How Republican Rob Portman May Derail the Trump Train in Ohio
Senator Rob Portman speaks during a news conference at the Oakley Kroger Marketplace store to announce the supermarket chain's decision to offer the opioid overdose reversal medicine Naloxone without a prescription on Feb. 12, 2016, in Cincinnati.
AP Photo/John MinchilloRob Portman may have been the last of nine senators to abandon Donald Trump in the day after the revelation of his sexual-assault boast, waiting until well after dark on Saturday to rescind his endorsement.
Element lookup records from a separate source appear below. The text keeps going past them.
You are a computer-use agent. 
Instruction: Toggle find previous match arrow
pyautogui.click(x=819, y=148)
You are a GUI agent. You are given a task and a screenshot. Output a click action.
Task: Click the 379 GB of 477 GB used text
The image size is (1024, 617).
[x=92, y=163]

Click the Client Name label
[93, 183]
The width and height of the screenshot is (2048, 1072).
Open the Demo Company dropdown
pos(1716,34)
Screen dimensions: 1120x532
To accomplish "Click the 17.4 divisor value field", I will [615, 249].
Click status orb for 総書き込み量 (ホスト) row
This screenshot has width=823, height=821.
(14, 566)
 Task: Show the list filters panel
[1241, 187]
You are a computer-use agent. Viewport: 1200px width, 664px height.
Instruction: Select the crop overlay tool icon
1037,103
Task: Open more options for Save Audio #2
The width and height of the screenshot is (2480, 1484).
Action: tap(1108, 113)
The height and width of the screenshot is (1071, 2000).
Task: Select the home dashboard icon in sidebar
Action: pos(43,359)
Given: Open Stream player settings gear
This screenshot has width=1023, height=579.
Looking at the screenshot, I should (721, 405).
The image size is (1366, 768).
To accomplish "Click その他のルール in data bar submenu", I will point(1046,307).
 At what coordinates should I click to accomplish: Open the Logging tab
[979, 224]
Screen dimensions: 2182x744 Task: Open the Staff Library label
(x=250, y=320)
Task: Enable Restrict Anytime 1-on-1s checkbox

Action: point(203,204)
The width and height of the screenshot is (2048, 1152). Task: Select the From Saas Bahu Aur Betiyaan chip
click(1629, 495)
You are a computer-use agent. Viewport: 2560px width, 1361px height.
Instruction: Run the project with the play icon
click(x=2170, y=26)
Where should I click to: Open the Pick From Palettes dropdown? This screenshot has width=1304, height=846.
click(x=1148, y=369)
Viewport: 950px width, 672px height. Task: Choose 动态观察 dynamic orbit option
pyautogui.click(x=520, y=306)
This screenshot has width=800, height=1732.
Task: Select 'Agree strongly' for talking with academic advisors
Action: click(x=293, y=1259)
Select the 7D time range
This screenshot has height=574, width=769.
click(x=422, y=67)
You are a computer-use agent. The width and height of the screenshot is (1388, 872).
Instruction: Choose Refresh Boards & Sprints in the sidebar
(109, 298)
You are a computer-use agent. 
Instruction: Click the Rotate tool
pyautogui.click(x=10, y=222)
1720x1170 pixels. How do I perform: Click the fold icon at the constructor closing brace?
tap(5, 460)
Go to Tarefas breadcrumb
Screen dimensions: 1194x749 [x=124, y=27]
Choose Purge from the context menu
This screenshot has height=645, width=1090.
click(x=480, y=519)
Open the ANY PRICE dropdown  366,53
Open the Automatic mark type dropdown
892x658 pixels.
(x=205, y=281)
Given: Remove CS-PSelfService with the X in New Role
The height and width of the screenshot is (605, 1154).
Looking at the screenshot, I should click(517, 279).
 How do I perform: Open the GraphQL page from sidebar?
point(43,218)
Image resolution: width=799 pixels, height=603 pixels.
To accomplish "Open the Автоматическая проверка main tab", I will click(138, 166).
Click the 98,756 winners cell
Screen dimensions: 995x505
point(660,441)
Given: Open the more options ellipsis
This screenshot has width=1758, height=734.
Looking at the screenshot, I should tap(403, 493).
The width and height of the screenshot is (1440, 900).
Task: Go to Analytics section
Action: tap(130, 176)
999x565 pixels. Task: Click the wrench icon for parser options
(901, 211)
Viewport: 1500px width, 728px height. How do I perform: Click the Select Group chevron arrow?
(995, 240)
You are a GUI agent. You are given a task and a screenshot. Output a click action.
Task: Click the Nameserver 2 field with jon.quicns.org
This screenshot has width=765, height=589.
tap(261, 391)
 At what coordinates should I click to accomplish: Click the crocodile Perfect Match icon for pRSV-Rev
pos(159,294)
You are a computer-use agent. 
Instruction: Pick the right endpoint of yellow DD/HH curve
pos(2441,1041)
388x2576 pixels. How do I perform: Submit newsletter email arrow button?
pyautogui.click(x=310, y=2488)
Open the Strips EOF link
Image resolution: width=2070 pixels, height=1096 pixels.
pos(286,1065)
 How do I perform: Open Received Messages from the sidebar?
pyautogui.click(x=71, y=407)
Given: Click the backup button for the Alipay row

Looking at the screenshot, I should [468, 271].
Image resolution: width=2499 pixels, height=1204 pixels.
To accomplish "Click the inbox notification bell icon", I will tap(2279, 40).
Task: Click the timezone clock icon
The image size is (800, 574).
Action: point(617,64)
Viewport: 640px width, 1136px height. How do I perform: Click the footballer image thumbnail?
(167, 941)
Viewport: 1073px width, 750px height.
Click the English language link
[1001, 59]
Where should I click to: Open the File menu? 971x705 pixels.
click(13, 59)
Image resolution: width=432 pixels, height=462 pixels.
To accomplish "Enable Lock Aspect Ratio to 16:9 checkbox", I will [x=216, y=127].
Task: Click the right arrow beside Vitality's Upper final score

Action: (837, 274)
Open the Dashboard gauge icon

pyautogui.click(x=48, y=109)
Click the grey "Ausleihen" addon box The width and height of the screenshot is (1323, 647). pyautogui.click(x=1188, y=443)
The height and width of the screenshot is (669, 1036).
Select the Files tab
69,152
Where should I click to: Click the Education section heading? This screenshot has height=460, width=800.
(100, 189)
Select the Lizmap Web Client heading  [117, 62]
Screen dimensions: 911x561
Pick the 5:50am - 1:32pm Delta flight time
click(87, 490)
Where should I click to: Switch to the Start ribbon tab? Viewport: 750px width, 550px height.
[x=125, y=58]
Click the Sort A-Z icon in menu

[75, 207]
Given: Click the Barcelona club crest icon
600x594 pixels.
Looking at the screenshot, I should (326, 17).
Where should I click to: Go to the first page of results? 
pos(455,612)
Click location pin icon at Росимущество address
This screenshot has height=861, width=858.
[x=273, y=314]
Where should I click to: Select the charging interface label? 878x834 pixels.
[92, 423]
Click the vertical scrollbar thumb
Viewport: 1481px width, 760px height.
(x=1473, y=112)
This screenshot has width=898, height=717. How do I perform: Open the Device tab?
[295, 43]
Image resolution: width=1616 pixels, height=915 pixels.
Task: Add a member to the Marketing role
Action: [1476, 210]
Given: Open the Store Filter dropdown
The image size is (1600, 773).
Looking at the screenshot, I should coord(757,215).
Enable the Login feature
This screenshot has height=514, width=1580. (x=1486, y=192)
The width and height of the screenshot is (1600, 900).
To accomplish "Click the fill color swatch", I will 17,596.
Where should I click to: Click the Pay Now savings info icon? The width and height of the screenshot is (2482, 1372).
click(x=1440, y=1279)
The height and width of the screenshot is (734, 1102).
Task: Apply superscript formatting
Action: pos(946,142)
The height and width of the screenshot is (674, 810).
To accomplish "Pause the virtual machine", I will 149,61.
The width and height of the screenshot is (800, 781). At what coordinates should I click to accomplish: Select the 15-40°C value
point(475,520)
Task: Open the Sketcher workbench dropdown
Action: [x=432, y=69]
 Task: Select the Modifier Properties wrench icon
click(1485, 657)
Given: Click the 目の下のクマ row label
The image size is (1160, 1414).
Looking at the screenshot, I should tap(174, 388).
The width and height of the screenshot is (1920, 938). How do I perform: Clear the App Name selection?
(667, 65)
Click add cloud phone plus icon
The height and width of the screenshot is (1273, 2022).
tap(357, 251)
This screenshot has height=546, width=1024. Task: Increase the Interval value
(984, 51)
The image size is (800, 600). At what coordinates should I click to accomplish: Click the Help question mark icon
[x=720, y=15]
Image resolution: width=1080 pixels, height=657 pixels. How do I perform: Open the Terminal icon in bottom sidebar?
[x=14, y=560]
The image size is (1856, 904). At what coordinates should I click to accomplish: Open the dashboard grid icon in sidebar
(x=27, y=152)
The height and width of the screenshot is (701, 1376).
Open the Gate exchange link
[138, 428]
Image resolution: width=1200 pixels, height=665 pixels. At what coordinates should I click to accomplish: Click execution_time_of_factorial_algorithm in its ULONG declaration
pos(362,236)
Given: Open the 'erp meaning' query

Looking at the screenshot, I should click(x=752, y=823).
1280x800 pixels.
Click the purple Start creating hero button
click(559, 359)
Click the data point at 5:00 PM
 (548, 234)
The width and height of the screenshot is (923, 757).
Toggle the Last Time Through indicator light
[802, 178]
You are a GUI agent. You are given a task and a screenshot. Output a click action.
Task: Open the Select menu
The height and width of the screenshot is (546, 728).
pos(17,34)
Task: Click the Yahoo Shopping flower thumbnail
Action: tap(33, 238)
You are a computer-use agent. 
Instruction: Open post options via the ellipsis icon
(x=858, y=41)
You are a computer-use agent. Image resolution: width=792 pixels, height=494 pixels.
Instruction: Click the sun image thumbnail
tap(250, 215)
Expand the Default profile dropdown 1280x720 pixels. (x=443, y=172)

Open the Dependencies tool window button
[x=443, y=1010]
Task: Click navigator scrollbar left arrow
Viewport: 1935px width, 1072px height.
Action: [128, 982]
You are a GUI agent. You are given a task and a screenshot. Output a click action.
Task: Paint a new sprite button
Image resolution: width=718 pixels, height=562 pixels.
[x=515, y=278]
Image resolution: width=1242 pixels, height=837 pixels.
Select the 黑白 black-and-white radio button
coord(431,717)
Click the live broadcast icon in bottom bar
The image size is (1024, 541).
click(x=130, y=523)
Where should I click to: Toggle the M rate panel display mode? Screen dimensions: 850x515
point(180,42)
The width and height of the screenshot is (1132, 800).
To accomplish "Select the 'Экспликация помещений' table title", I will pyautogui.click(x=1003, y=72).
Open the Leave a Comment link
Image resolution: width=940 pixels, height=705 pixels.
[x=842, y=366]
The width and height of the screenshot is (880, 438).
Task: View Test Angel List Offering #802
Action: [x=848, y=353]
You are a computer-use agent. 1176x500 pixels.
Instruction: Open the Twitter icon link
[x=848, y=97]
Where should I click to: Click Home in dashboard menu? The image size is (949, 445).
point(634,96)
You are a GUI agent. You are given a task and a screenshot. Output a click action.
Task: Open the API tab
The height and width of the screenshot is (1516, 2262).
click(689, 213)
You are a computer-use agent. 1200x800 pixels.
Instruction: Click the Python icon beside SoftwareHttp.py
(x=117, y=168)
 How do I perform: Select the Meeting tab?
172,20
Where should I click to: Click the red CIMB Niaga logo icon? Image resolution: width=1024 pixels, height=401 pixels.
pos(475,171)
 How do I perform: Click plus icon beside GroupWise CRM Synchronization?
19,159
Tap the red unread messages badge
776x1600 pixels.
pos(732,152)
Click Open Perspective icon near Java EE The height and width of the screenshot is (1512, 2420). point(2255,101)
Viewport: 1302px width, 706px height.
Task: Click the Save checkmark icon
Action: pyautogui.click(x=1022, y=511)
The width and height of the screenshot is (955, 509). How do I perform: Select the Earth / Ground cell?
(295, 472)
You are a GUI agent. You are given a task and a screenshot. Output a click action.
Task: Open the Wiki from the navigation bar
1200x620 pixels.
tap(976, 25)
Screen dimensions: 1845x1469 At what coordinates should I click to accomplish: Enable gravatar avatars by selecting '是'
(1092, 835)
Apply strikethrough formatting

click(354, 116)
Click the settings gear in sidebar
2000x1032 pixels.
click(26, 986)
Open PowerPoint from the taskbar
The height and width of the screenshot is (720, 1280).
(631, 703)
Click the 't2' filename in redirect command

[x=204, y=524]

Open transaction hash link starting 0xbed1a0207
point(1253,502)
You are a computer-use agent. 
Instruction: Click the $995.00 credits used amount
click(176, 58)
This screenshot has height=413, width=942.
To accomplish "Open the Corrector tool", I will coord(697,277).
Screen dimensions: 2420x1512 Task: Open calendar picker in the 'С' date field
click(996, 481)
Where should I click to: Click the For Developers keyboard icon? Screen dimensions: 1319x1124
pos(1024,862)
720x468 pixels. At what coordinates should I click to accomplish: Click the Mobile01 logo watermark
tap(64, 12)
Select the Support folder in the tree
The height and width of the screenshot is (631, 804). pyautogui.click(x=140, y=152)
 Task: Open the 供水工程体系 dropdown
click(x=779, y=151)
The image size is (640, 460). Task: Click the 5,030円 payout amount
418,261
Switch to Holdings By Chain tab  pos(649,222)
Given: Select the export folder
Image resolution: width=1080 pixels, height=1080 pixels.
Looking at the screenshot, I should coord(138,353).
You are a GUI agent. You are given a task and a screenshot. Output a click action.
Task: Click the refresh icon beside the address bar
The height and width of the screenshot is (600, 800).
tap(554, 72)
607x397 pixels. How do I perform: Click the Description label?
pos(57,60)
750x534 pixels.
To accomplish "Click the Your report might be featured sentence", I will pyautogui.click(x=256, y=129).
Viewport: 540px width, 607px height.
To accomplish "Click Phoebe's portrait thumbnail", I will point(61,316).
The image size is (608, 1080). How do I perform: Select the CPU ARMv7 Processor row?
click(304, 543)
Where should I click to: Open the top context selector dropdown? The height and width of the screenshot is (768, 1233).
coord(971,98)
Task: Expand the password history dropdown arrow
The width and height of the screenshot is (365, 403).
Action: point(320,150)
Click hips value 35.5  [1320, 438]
But while the delay may have indicated caution, Portman’s language did not reflect a wrenching deliberation. “I had hoped to support the candidate my party nominated in the primary process,” Ohio’s junior senator explained in an austere six-sentence statement. “While I continue to respect those who still support Donald Trump, I can no longer support him.”
If Portman’s words were relatively free of drama, it is because the public unhitching of his fortunes from Trump’s merely formalized an inevitable divergence of their objectives. Already by Labor Day, polls showed him on the precipice of a landslide against his Democratic challenger, former Governor Ted Strickland, with little sign that Trump interfered with his plans. Public polls indicate at one in seven Ohioans is on a trajectory to back both Portman and Hillary Clinton.